On April 25 a federal grand jury indicted Kelsie Spencer, 24 years old, of Salyersville, charging her with tampering with a consumer product and making a materially false statement to a federal agent.
According to the indictment, on or about November 13, 2018, Spencer allegedly, while working as a nurse in Johnson County, diluted vials of butorphanol tartrate (Stadol), a Schedule IV controlled substance, with saline.
Then, on November 19, 2018, in Magoffin County, she reportedly told a special agent of the U.S. Food and Drug Administration that she was not familiar with the AccuDose Rx Station, when she had previously trained on the operation and use of the AccuDose Rx Station while working at Appalachian Regional Healthcare, conducting approximately 1,467 transactions while employed by ARH.
The incidents are believed to have occurred while she worked at Paul B. Hall Regional Medical Center, though she previously had worked at ARH. She is no longer employed by either medical facility.
On May 2, Spencer was arraigned, pleading not guilty to the charges. Michael B. Fox was appointed as counsel for the defendant.
A jury trial is tentatively scheduled for July 10, 2019 at 9:30 a.m. in Pikeville, before U.S. District Judge Robert E. Wier. The estimated length of the trial is three days.

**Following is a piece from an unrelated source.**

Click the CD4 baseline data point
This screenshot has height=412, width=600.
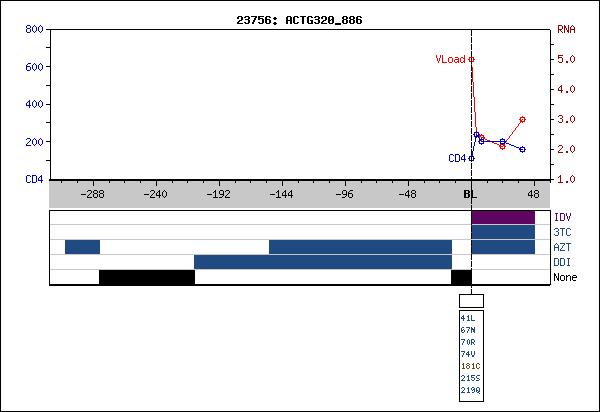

Following the arraignment hearing, Spencer was released from federal custody under an order setting conditions of release, including the orders that she is to submit to supervision by the United States Probation Office, continue or actively seek employment, get medical or psychiatric treatment as directed by pretrial services, not possess a firearm or weapon, not use any alcohol, participate in a program of substance abuse therapy and counseling if directed by pretrial services, and make full disclosure of pending indictment to any physician prescribing a controlled substance.
If found guilty, Spencer is facing 10 years imprisonment on the first charge and 5 years on the second charge, and a $250,000 fine and three years supervised release on each of the charges.
Editor's Note: The indictment or charge of a person by a grand jury or otherwise is an accusation only and that person is presumed innocent until and unless proven guilty.